▶ **Sección de texto**
((

"Hijos de Santa Ana"
Evangelio
según san Lucas 20, 27-38.
“No es Dios de muertos,
sino de vivos”
En aquel tiempo, se acercaron a Jesús unos saduceos, que niegan la resurrección, y le preguntaron: «Maestro, Moisés nos dejó escrito: Si a uno se le muere su hermano, dejando mujer, pero sin hijos, cásese con la viuda y dé descendencia a su hermano. Pues bien, había siete hermanos: el primero se casó y murió sin hijos. Y el segundo y el tercero se casaron con ella, y así los siete murieron sin dejar hijos. Por último murió la mujer. Cuando llegue la resurrección, ¿de cuál de ellos será la mujer? Porque los siete han estado casados con ella.» Jesús les contestó: «En esta vida, hombres y mujeres se casan; pero los que sean juzgados dignos de la vida futura y de la resurrección de entre los muertos no se casarán. Pues ya no pueden morir, son como ángeles; son hijos de Dios, porque participan en la resurrección. Y que resucitan los muertos, el mismo Moisés lo indica en el episodio de la zarza, cuando llama al Señor "Dios de Abrahán, Dios de Isaac, Dios de Jacob". No es Dios de muertos, sino de vivos; porque para él todos están vivos.»

))

▶ **Tareas pendientes**
[a] Cuenta las líneas de los registros que contienen la cadena "Image", teniendo en cuenta las mayúsculas y minúsculas, y da solo el número.
[b] Retoma el pasaje evangélico sobre la resurrección y continúalo a partir de su última oración.
El texto y los registros provienen de fuentes distintas.

▶ **Registros de datos**
((

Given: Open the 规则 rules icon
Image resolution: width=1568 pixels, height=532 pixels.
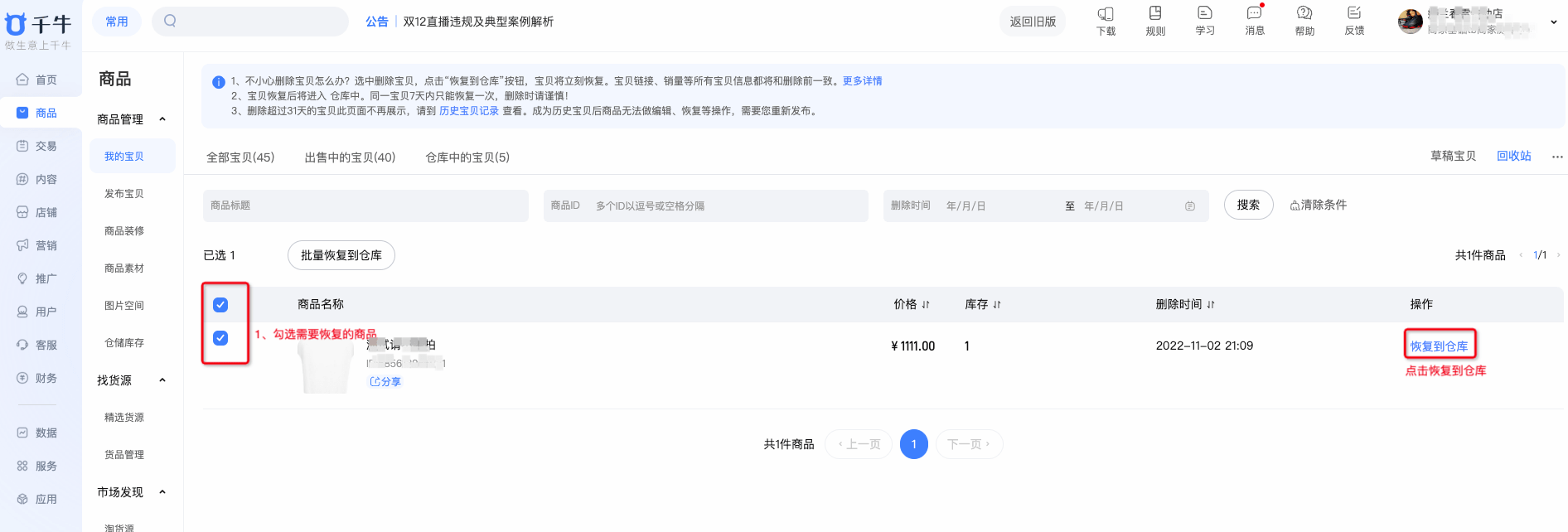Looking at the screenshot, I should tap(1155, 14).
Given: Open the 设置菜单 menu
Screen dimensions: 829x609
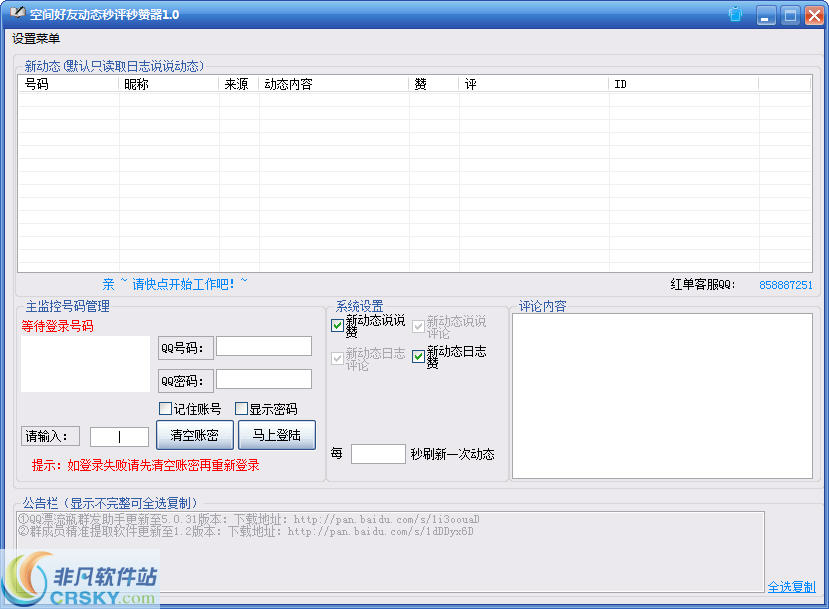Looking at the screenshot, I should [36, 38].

))
((

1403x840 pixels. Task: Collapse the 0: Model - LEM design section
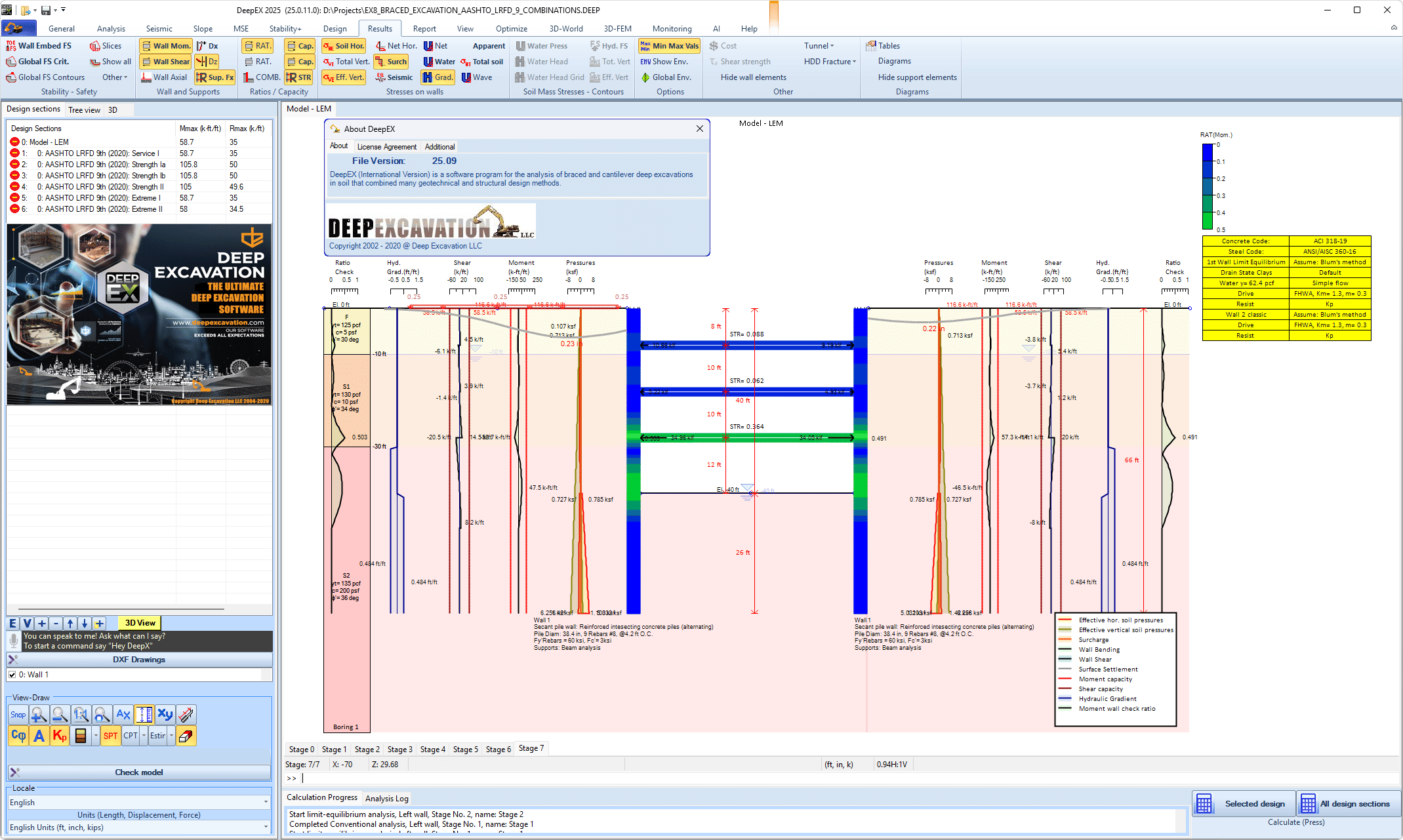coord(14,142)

))
((

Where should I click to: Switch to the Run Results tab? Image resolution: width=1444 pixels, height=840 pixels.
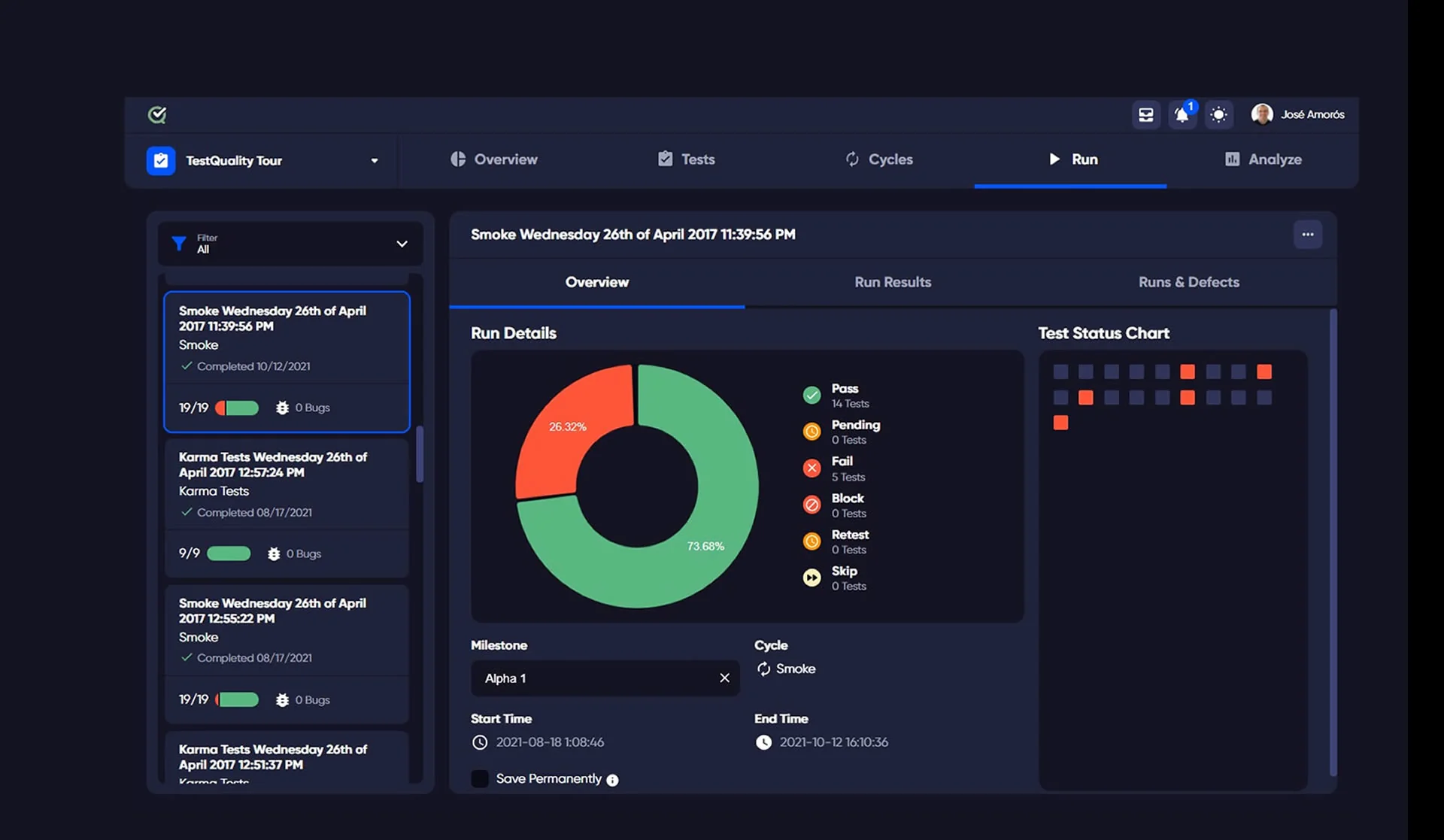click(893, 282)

))

▶ **Resultados del ejercicio**
[a] 2

[b]
REFLEXIÓN.
La gran
lección que el Señor nos ofrece en el evangelio de hoy es la certeza de la
resurrección. Anticipa, por tanto, su propia experiencia de vivir en plenitud
al dejar este mundo en la respuesta rotunda que da a los saduceos cuando le
preguntan qué sucederá después de morir. La resurrección del Señor es solidaria
y anticipa nuestra propia resurrección.
La idea
central del texto del evangelio que leemos es: ”Dios no es de muertos sino de
vivos, porque para Él todos viven” (Lc. 20, 38). Las palabras de Jesús nos
llenan de optimismo y alegría. La partida hacia la eternidad no es a un vacío
sin sentido, a una nada absoluta, sino al encuentro con Dios que nos acoge con
sus brazos de misericordia y perdón y con aquellos hermanos y amigos nuestros
que nos precedieron en el signo de la fe, que confiaron igualmente en Dios, y
que ahora descansan en el sueño de la paz.
La forma de
vivir “el más allá” es un misterio inabordable para la mente humana. Sin
embargo, eso no nos debe preocupar mucho y menos angustiar. Debemos vivir a
plenitud en el presente porque el Dios verdadero es siempre fuente y defensa de
la vida. No es un Dios destructor, sino un Dios que crea la vida, la sostiene y
la lleva a su plenitud.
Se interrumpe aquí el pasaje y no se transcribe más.